• [Work order]:
Reproduce exactly the lines of the material beneath, from the line that contains "Viewport: 929px width, 498px" to the line that contains "This screenshot has height=195, width=327.", both included, and no other lines.

• [Supplied records]:
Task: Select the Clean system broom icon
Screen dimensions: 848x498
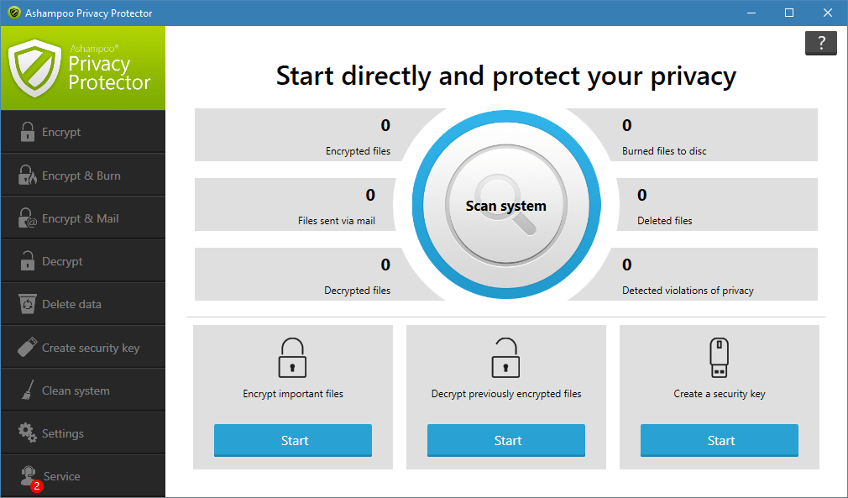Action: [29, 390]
...
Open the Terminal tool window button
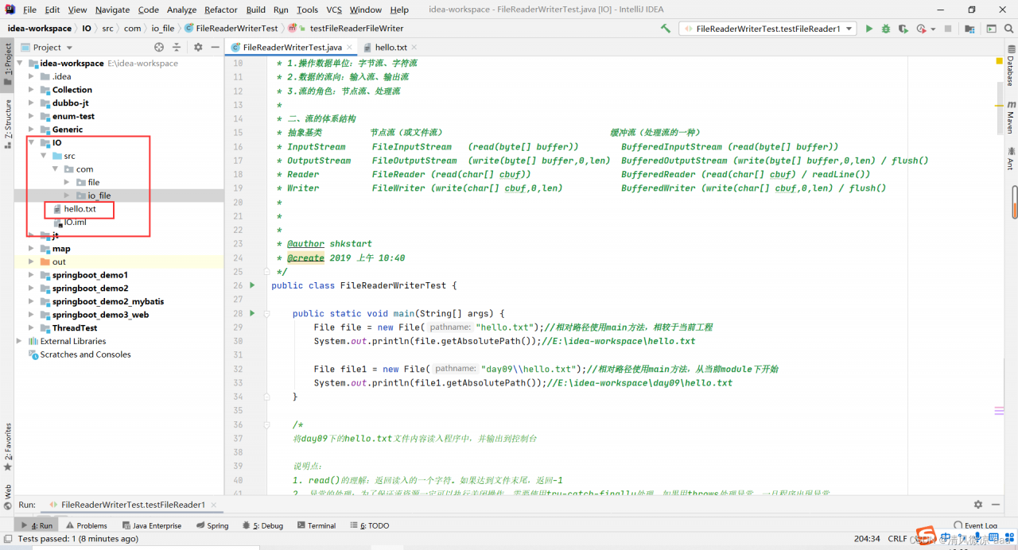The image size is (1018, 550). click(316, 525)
---
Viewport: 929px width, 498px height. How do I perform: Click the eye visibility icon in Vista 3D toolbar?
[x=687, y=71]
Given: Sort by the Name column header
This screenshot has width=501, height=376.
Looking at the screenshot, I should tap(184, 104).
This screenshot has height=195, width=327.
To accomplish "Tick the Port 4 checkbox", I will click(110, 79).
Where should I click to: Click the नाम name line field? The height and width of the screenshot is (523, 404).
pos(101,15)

• [Exercise solution]:
Viewport: 929px width, 498px height. How do I perform: Click the eye visibility icon in Vista 3D toolbar?
[x=687, y=71]
Given: Sort by the Name column header
This screenshot has width=501, height=376.
Looking at the screenshot, I should tap(184, 104).
This screenshot has height=195, width=327.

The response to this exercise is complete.